■ **所给文本**
>>>>

这份指南的核心论点让我愣了一下:**别急着调 reasoning effort先把你的 prompt 结构写对。** 在大多数场景下,`none` 或 `low` 就够了——前提是你的 prompt 里有完整的"输出契约"和"验证循环"。
这篇文章把这份 4000+ 词的英文指南拆成 6 个可直接复用的 prompt 模块。每个模块给出中文版模板,复制过去就能用。
---
## 01 GPT-5.4 变了什么
GPT-5.4 相比前代的核心变化不在"更聪明",而在**更可控**
- 人格和语气在长回复中漂移更少
- Agentic 工作流更鲁棒——更倾向于坚持多步任务、自动重试、端到端完成
- 批量/并行 tool calling 准确率提升
- 长上下文分析能力增强
但它也暴露了几个必须靠 prompt 补救的短板:
| 短板 | 具体表现 | 解法 |
|------|---------|------|
| 低上下文 tool routing | 会话初期工具选择不靠谱 | 加前置条件检查 |
| 依赖感知弱 | 跳过前置步骤直奔终态 | 加 dependency_checks |
| reasoning effort 误区 | 开发者默认拉满,但更高 ≠ 更好 | 按任务类型选档位 |
| 不可逆操作 | 高影响操作缺少确认 | 加 verification_loop |
关键洞察:**这些短板的解法不是换模型或加预算,是写更好的 prompt 结构。**
但光知道"要写好 prompt"没用,得知道具体写什么。接下来拆解的 6 个模块就是答案。

<<<<

■ **所给记录**
>>>>

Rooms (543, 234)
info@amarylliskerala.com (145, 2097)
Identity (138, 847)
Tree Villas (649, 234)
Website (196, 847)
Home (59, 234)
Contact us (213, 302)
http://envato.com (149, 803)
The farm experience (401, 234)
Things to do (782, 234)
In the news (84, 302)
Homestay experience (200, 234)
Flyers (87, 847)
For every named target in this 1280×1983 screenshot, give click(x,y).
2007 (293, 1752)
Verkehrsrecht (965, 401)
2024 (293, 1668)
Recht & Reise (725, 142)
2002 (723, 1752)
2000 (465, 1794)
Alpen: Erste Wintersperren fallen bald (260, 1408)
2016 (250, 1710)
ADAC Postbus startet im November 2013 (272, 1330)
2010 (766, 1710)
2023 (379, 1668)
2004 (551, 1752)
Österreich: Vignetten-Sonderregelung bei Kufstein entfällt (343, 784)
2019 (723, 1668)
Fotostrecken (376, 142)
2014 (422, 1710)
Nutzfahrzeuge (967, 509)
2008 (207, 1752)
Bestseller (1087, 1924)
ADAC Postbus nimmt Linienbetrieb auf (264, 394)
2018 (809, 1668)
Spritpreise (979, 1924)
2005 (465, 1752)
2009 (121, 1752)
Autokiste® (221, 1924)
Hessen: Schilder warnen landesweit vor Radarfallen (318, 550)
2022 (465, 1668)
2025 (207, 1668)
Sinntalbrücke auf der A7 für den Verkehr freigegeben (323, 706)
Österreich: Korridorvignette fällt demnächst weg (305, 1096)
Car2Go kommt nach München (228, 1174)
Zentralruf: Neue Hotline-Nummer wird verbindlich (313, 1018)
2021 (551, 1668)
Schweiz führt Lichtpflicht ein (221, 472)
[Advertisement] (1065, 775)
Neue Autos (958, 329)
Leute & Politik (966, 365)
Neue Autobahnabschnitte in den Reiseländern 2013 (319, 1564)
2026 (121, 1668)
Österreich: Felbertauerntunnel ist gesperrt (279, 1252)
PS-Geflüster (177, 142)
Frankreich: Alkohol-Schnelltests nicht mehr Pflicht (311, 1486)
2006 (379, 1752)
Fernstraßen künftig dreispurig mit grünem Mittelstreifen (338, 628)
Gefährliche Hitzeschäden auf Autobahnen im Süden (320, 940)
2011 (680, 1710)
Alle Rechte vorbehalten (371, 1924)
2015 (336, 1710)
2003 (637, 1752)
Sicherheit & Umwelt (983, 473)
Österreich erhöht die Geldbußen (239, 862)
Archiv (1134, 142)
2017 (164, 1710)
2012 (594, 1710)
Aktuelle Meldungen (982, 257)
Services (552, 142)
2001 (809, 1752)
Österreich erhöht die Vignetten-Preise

<<<<

■ **任务说明**
请改写所给文本中以含有“这份指南的核心论点让我愣了一下:**别急着调 reasoning effort先把你的”的词句开头、到“个可直接复用的 prompt 模块。每个模块给出中文版模板,复制过去就能用。”为止的部分，并将其中的“指南”替换为“文档”。 完成本练习用不到这些记录。

■ **本题结果**
这份文档的核心论点让我愣了一下:**别急着调 reasoning effort先把你的 prompt 结构写对。** 在大多数场景下,`none` 或 `low` 就够了——前提是你的 prompt 里有完整的"输出契约"和"验证循环"。
这篇文章把这份 4000+ 词的英文文档拆成 6 个可直接复用的 prompt 模块。每个模块给出中文版模板,复制过去就能用。